Web 2.0 .NET vs. LAMP Part 2: Development Costs
Quick Recap: In my last post I talked about how the choice between LAMP and .NET for Web 2.0 application development has become a matter of preference not necessity. But what about costs? Isn’t Microsoft’s .NET stack more expensive than the free and open technologies that make up LAMP? After all it costs a web master nothing to download and install Linux, Apache, MySQL, and Perl where as Microsoft software actually costs something. If only the cost of development stopped with the check you write to Microsoft! By far your most expensive resource when developing the next killer web portal isn’t software, hardware, or salaries—it’s opportunity costs that will kill you before your killer app makes a killing.
Say you decide to use LAMP to bring your Web 2.0 app to life. You hire a couple of open source programmers and tell them what you are looking to do. They may do it all with custom code written just for you but it’s more likely that they take advantage of a framework like CakePHP or Maypole or Django. (The names are funny but these open source frameworks save you thousands of hours of coding.) The thing to worry about here is not just getting the project done but rather what happens one or two years down the road.
Most application software projects fail (if you are lucky). So worrying about a future that statistically will never happen isn’t as important for most enterprises as just getting the product done. LAMP and .NET are both fine for getting a Web 2.0 application to market quickly. If your idea does catch on, it ends up reaching over 40% of the people online (like ADSDAQ) and the opportunity costs of your technology decisions start to kick in.
Web 2.0 technology opportunity costs include how much it will cost to maintain and operate your application, how much it will cost to scale and enhance your application, and how quickly will you be able to respond to changes in the market. Theoretically open source technologies like LAMP should be very low cost and very responsive over the long term. But my experience has been mixed.
Once upon a time (pre-ContextWeb) I got excited about an open source framework for Java called Struts. It was well designed and promised to save my developers hundreds of hours. I had a whole team in India implement a mission critical application using Struts and everything was good—until it came time to revise the application a year later. We had to rewrite it! The Struts framework had been re-written!
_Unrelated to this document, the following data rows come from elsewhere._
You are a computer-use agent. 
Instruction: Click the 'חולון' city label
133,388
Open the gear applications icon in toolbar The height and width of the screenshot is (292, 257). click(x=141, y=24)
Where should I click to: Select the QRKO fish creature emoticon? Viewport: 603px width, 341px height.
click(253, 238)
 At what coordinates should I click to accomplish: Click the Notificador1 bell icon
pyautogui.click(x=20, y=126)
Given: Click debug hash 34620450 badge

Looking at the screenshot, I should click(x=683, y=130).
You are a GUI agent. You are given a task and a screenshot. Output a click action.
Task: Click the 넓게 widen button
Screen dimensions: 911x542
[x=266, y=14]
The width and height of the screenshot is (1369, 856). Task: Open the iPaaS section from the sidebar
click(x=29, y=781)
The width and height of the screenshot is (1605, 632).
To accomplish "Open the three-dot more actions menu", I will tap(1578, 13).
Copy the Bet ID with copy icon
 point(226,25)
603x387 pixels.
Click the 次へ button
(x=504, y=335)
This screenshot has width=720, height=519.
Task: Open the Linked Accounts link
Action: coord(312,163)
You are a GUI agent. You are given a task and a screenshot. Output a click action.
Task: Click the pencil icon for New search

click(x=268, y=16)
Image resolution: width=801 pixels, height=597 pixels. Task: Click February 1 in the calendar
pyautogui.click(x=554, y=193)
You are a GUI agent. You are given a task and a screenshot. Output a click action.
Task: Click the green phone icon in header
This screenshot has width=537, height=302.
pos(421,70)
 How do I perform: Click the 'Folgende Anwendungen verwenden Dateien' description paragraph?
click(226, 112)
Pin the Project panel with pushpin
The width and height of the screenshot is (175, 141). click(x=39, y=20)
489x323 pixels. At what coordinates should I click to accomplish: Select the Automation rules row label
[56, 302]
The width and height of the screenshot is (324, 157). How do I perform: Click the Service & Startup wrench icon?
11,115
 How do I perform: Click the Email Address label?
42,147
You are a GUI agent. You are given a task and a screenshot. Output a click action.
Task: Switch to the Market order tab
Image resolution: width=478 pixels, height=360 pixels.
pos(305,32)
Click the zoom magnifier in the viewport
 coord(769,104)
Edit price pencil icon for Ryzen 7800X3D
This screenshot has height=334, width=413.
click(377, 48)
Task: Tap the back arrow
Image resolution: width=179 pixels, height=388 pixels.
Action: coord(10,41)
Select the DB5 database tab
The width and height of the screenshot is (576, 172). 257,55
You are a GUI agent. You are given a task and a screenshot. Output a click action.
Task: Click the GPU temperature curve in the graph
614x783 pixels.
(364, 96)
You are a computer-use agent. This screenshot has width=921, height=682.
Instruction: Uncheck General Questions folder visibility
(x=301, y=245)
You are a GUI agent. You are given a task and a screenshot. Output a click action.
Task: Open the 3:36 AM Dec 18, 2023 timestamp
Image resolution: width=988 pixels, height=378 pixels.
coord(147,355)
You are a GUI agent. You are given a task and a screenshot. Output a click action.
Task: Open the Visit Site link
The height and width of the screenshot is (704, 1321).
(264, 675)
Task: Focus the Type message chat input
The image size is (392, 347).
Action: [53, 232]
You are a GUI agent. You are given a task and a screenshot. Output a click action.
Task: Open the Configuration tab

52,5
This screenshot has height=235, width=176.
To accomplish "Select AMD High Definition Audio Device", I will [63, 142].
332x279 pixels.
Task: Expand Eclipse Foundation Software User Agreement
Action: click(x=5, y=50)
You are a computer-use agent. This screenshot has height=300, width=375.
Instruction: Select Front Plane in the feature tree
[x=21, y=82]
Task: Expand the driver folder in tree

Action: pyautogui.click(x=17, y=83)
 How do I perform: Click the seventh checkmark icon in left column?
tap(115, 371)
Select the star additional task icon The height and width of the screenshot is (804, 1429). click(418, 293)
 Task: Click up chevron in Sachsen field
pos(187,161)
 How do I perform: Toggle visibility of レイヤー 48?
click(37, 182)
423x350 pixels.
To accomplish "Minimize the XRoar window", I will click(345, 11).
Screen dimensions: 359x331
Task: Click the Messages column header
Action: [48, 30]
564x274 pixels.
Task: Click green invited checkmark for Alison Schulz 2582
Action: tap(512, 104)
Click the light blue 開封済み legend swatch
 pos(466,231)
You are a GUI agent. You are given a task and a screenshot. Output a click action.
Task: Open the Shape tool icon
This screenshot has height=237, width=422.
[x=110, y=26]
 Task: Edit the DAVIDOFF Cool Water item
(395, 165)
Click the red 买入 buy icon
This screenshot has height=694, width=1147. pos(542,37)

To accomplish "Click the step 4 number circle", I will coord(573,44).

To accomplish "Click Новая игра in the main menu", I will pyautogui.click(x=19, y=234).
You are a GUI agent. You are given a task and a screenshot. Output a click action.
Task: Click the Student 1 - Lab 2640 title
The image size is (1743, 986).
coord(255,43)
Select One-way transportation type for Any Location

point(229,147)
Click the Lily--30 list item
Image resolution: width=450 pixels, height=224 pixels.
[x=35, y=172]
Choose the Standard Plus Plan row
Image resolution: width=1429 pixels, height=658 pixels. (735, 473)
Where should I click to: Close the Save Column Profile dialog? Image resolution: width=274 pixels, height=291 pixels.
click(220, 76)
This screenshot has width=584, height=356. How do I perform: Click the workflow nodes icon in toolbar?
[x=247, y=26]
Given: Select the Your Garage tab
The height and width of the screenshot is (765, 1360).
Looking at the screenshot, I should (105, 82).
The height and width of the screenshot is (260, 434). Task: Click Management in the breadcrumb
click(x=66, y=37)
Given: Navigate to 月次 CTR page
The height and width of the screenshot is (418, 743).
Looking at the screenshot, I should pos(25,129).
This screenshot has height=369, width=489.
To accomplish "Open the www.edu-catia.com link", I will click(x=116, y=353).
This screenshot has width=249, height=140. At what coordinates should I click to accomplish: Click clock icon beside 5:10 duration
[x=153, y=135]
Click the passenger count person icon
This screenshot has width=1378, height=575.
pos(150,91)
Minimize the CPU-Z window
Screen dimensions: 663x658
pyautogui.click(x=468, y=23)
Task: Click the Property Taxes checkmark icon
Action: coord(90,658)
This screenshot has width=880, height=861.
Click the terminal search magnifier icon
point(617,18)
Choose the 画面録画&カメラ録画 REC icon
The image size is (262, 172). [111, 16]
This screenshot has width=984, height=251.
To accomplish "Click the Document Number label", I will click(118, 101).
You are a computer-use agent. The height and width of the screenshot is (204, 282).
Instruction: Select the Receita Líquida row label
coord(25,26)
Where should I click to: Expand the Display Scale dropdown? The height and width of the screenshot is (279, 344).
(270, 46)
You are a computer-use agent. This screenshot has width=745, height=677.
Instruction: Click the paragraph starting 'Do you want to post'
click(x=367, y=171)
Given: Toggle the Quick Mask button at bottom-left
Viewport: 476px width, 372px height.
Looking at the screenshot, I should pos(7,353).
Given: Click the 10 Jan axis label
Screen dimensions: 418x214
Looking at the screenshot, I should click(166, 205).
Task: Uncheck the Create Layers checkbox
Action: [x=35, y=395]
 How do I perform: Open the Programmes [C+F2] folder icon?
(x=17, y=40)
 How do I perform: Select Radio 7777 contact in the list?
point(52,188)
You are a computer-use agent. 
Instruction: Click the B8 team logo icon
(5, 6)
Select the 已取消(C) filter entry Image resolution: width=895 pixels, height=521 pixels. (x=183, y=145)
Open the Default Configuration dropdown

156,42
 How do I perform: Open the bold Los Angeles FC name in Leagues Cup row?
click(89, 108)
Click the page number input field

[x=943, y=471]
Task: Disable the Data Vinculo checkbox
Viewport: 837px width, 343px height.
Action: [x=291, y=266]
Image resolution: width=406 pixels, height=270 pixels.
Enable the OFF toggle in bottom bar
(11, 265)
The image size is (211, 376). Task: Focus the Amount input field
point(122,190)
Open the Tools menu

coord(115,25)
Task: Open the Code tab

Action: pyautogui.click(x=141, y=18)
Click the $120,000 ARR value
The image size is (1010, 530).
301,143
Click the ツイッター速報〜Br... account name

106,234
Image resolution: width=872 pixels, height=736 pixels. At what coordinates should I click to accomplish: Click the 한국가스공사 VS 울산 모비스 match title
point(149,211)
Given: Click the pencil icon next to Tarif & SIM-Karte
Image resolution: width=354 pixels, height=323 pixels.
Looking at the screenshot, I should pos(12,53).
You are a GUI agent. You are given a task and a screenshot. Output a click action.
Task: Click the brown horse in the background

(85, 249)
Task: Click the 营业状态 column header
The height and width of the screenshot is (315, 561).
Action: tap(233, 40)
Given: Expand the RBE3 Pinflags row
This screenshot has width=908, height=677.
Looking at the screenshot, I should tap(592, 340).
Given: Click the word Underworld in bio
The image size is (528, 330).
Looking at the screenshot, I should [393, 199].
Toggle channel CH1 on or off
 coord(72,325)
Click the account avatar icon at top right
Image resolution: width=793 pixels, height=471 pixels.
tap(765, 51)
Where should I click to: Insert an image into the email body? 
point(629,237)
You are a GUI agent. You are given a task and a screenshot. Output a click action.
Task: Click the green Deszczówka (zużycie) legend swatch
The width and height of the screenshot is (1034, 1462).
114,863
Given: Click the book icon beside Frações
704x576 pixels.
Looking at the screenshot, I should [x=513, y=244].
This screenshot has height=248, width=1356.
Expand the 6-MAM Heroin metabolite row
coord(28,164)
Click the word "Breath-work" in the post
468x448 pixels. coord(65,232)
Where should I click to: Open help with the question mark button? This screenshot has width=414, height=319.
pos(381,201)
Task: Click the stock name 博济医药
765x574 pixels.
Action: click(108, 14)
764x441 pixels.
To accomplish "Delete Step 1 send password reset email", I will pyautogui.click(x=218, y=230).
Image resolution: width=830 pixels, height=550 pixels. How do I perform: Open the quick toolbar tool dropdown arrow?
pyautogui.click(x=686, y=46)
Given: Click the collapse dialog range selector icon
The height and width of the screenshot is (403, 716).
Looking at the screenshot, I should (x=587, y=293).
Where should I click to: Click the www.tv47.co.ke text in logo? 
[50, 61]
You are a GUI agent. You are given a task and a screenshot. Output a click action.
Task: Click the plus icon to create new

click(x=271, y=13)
There was a huge conceptual design change from Struts 1.1 to Struts 1.3.5 that it was if we had not used a re-useable framework at all. My team could not keep up with the rapid rate of unplanned change in open source which continues to this day!
At least with Microsoft .NET you have product managers in charge - and a roadmap. You have someone you can yell at when they make a bad decision and a company that isn’t likely to grow bored and abandon the framework and leaving you back at square one. Plus, it’s tough to beat a company with a “head geek” who’s willing to do this.
John Pavley is the Chief Technical Officer at ContextWeb.
Read the series:
-- John Pavley
Sphere It
January 8th, 2008 at 2:56 am
John has done a great job describing the reality and trade-offs involved in software development choices and costs, especially the hidden costs, almost like derived requirements which do not show up at first glance or initial evalution, some of these valuable insights are learned at the price of hard earned expereince.
January 24th, 2008 at 1:54 pm
[…] at the February 19 Web2NewYork networking party. Pavley has posted some interesting thoughts on LAMP vs .NET on the ContextWeb […]
March 16th, 2008 at 1:49 am
The article never really compares LAMP to .Net in terms of cost. The normal dodge and talk about maintainability costs was pulled when it became obvious that the free LAMP stack is cheaper. But the maintainability comparison is made against Java/Struts instead of LAMP.
There should be information on how many times the various PHP frameworks have left their users stranded. We have one example of ASP developers left stranded when ASP.NET came about. I also didn’t particularly care for the transition from .Net 1.1 to 2.0. I have not found such problems when using LAMP and have had more than enough opportunity to migrate any code that may be affected by a future update. In fact thanks to the good documentation I can write code now thats safe for updates years ahead of time.
In a nutshell there are no more hidden future costs with LAMP than there are with an MS platform but the start up cost for LAMP is cheaper.
April 7th, 2008 at 6:14 pm
Phil, I find myself agreeing with your point LAMP does not have any more “hidden future costs” than .NET. It’s the opposite that I was arguing: .NET and LAMP have the same potential for hidden future costs. And with .NET you at least get a chance to peak at the Microsoft roadmap. Which is subject to change but sometimes doesn’t change (Sigh!). I don’t agree that .NET is more expensive than LAMP to start up. The Express editions of .NET mostly address that concern.
May 1st, 2008 at 10:10 am
Also Microsoft tries really hard to be backwardly compatible because it has paying customers on the platform already. With Open Source the community is not inhibited by the existing implementations and usually is driven by the benefits of the new design. Depending on your point of view it is a good thing or a bad thing.